Rare Tropical Cyclone Takes Aim at Southern California

Aug 21, 2023

A Pacific cyclone named Hilary barreled across Mexico and southern California on Sunday. The region's dry climate rarely experiences the wind, rain, and floods that can come from such storms.  

The storm claimed its first victim before landfall. Major flooding fatally swept away a motorist in Mexico. More damage was expected along the West Coast. Tropical storm warnings were put into effect for 42 million southern Californians. Flood watches were in place as far north as Oregon. 

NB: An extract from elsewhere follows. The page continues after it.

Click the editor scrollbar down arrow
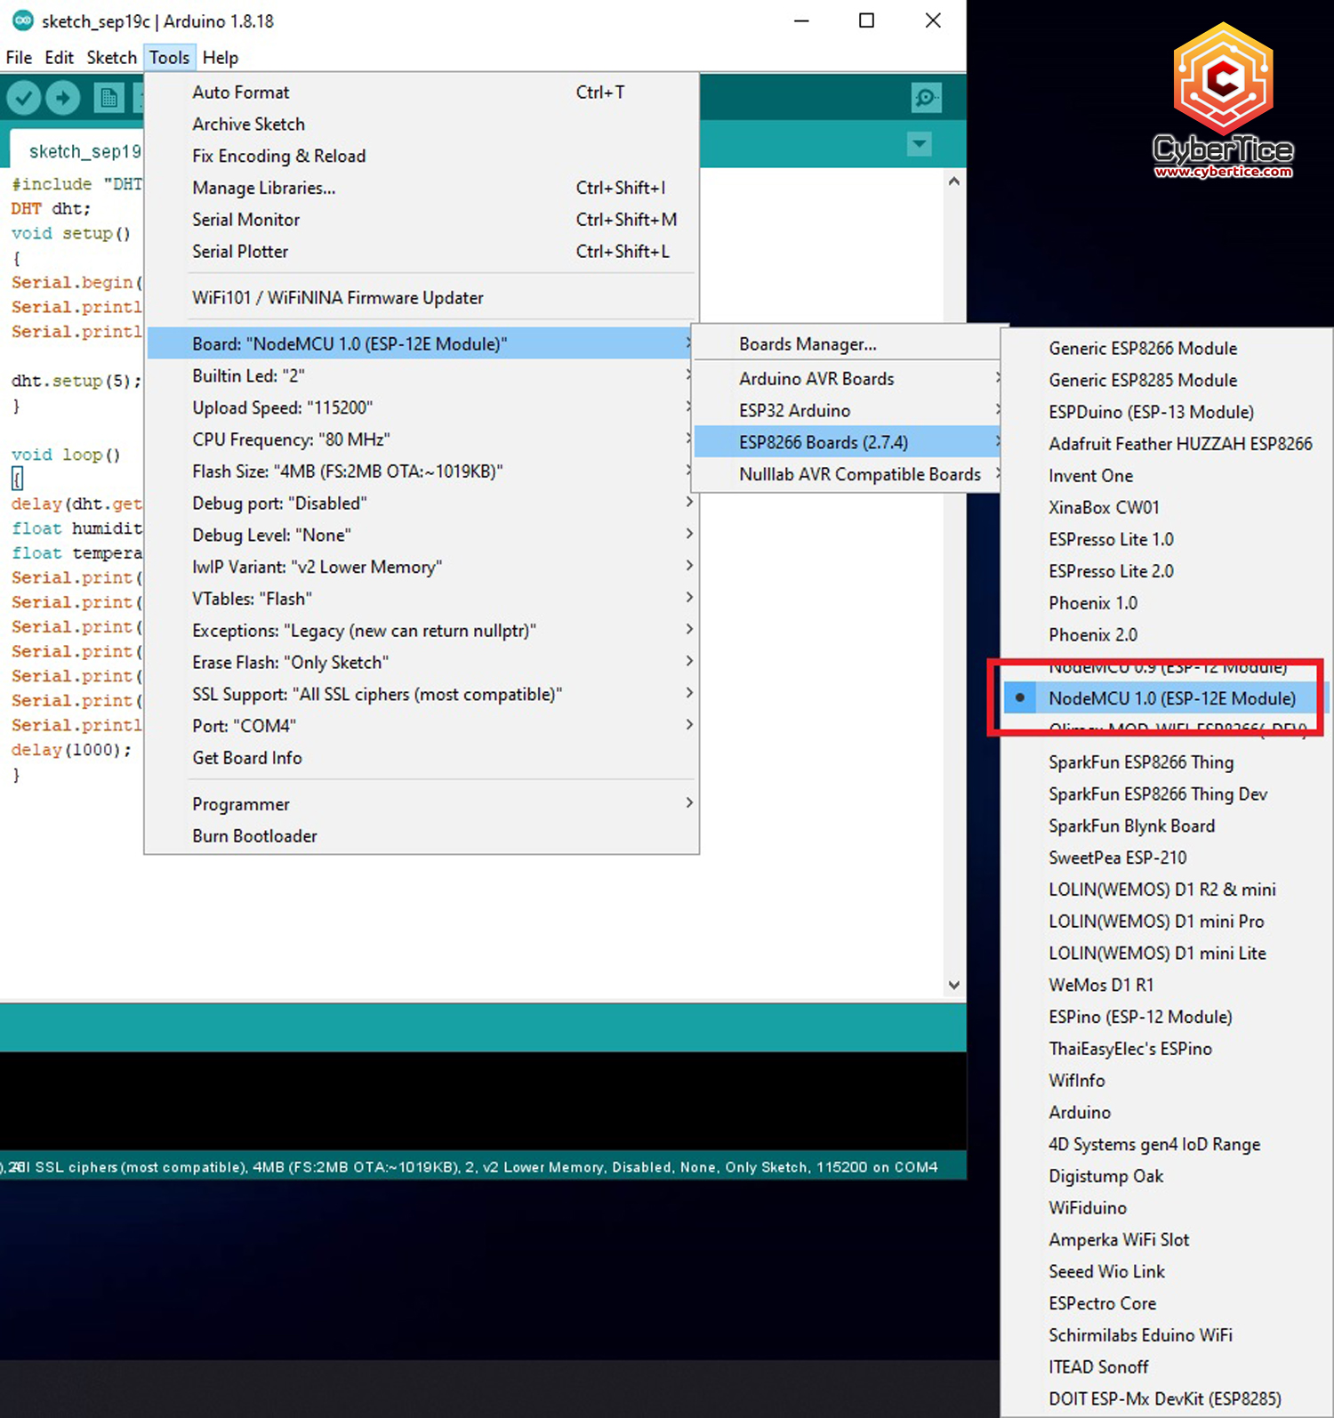This screenshot has width=1334, height=1418. pos(953,985)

Hilary was downgraded from a Category 1 hurricane to a tropical storm Sunday. But that didn’t lower the threat much. The West Coast is not nearly as prepared as the eastern US for such storms.

Hilary could dump as much as 10 inches of rain in some parts of the region. That's more than some parts of the area get in a whole year! Other effects are harder to predict. That's because of the mountain ranges in the area, experts said. 

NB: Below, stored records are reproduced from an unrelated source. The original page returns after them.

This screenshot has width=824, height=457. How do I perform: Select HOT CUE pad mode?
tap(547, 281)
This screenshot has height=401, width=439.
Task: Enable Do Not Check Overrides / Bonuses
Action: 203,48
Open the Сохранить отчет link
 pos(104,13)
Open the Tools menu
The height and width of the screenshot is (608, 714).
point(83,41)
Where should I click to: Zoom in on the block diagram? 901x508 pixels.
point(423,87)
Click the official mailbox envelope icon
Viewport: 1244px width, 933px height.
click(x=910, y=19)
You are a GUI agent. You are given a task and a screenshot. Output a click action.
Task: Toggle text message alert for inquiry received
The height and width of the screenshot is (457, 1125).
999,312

This type of storm could also cause more damage in the West because the right side of a hurricane tends to be stronger than the left. Unlike the East Coast, this storm’s strongest winds could strike land instead of ocean.

Hilary’s path is odd but not unprecedented, experts said. Alaskan currents tend to make the ocean off the California coast too cold for cyclones. But a professor of oceanography at LSU told Vox that a jet stream is pulling Hilary northward, instead of west. That movement is rare

The last tropical cyclone to strike California was Nora, in 1997.

Photo from Reuters.

Reflect: Why is it important for people and communities to be prepared for different types of weather events and natural disasters, even if their occurrence is rare?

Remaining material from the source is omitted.